Many environmental journalists depend on IRIS as a source of peer-reviewed government information about pollutants.
The database entries are based on EPA's scientific judgment about a chemical. The assessments often include safety factors to provide protection for those particularly vulnerable to the effects of exposure to the substance, especially children.
IRIS assessments provide EPA's best estimate of a "safe dose" for a chemical. This often takes the form of a safe daily dose — how much of a chemical a person could ingest in food or water every day for a lifetime and not get sick from it. EPA's term for this is a reference dose, or RfD.
For some substances, notably volatile ones, the agency establishes a reference concentration or RfC. This refers to how much of the chemical in air a person could breathe for a lifetime without ill effects.

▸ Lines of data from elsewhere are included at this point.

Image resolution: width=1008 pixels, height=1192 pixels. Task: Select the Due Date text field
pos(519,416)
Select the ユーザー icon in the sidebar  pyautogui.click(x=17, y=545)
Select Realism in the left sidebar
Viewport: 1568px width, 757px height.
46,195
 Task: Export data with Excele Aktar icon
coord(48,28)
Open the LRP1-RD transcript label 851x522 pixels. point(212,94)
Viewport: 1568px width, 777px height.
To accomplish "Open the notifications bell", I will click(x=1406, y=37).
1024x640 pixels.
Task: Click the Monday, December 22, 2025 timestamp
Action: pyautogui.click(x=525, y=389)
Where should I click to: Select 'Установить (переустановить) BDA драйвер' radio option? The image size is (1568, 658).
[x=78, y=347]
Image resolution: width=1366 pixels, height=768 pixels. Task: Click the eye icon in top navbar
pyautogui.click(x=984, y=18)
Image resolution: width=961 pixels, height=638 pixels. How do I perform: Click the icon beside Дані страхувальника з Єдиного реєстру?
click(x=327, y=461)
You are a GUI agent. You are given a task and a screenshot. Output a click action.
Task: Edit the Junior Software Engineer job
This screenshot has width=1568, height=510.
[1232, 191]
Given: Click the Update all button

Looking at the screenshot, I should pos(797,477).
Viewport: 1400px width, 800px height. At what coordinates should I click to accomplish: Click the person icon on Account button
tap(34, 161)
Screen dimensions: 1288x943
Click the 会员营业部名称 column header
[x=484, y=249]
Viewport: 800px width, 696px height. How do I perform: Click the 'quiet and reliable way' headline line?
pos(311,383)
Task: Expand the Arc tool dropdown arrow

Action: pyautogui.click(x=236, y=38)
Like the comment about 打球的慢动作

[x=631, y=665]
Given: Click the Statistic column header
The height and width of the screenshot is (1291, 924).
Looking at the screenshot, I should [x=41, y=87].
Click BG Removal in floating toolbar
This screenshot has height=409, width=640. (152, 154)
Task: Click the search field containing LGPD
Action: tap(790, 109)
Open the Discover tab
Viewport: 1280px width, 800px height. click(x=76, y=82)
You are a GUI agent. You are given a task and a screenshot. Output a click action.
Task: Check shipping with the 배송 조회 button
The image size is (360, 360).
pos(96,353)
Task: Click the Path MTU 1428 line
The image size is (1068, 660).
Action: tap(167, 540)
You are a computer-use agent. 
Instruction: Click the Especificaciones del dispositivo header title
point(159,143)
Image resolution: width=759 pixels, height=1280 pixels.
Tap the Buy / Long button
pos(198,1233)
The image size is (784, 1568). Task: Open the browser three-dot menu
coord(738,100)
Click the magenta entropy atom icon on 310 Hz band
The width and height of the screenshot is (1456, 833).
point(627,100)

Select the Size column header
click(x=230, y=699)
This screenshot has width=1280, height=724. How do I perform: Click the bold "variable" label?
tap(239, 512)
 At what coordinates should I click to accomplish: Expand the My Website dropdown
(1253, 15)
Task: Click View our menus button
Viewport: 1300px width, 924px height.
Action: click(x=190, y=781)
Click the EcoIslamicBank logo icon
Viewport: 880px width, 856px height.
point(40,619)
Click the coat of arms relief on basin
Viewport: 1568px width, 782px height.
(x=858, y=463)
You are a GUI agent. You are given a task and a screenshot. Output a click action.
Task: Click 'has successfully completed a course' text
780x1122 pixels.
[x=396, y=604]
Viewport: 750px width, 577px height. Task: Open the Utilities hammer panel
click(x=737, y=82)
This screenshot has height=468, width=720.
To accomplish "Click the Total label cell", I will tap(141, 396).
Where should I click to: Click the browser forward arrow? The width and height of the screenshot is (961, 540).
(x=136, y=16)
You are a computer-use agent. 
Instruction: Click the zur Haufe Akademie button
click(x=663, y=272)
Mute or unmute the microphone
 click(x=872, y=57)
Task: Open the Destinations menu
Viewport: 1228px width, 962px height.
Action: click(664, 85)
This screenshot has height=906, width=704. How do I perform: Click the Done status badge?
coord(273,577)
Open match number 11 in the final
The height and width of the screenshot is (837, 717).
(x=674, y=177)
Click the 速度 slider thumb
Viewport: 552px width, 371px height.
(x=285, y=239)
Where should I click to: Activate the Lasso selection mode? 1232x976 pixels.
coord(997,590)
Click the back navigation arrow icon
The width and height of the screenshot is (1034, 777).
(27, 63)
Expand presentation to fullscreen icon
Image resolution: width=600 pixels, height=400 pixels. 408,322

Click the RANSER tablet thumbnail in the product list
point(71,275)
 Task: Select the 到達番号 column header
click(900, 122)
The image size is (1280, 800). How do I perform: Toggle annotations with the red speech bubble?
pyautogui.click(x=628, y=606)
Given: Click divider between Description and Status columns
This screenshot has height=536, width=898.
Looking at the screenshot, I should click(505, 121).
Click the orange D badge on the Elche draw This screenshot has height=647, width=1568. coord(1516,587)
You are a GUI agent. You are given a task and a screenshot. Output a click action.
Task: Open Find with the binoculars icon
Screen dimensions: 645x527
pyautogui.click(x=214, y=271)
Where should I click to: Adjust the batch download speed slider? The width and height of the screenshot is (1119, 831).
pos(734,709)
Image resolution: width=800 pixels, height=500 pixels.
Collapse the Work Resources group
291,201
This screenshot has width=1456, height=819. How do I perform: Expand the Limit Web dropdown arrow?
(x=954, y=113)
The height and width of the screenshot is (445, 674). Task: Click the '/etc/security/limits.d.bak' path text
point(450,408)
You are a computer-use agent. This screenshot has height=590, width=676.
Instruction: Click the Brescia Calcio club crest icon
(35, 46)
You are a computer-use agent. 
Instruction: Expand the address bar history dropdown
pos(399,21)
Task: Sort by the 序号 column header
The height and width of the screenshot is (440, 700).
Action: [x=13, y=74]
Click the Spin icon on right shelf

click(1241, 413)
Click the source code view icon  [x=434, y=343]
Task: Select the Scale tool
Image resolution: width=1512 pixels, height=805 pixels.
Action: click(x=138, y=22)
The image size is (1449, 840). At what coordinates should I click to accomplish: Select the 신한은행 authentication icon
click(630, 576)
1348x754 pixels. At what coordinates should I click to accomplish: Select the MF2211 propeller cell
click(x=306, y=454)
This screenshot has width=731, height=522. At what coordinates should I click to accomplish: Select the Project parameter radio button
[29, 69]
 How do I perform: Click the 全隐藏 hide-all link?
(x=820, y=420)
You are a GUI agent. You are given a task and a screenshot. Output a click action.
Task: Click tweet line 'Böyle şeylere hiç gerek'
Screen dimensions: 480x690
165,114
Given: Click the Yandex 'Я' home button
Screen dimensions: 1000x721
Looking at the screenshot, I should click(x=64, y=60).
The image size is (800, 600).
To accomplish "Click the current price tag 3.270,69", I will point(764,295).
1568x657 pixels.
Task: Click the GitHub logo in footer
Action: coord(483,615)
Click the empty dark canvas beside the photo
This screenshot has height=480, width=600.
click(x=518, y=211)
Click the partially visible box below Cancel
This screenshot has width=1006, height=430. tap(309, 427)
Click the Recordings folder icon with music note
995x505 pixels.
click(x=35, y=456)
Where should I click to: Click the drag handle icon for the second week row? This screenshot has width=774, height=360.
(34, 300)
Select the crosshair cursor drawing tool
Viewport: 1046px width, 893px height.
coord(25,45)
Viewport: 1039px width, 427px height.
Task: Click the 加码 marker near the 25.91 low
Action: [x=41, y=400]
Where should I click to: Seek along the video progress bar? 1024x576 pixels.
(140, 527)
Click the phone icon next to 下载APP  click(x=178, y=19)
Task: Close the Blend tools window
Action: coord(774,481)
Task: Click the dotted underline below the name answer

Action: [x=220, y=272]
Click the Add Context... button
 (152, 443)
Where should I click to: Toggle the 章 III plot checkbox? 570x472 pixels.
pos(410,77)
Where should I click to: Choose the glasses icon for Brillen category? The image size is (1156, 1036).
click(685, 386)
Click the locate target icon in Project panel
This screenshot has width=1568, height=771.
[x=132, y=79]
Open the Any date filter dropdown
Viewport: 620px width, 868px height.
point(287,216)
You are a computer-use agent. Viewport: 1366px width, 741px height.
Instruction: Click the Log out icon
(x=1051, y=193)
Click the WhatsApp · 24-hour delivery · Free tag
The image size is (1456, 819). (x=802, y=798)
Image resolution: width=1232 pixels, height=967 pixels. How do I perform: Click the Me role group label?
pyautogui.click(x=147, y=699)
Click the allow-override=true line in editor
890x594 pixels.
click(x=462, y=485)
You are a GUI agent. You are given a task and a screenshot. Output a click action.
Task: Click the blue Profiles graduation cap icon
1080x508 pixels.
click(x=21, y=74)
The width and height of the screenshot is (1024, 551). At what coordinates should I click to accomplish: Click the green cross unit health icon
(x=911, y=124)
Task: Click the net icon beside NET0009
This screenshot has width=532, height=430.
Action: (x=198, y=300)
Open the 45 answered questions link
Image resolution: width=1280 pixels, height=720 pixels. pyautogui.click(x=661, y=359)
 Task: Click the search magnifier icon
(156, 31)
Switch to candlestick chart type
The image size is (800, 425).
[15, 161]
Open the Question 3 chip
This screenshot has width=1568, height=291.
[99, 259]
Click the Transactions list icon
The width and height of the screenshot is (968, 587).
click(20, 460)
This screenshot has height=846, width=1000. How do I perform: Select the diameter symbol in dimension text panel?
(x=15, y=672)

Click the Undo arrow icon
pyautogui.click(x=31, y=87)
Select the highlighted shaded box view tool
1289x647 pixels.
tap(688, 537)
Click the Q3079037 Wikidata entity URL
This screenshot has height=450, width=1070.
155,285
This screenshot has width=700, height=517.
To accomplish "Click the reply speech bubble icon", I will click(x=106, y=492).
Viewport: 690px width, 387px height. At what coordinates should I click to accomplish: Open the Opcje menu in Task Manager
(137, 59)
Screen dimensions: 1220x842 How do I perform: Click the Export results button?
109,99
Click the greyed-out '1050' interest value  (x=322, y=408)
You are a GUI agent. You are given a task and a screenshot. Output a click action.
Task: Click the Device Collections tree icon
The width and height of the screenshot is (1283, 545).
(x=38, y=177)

In the past 30 years, EPA scientists have processed toxicity data — mainly drawn from studies on laboratory animals — to produce assessments for more than 500 chemicals. Assessments of dozens more substances, from flame retardants to pesticides to perfluorooctanoic acid, are in the works. They generally take several years to complete.
The assessment for trichloroethylene, a widely used solvent degreaser that is a widespread contaminant in groundwater, has been pending for a decade.
The Government Accountability Office recently found that EPA finished only four chemical assessments in 2005 and two each in 2006 and 2007.
The agency in 2003 estimated that it needs to complete 50 assessments annually to keep up with the needs of regulators, who recommend more chemicals for inclusion into IRIS each year.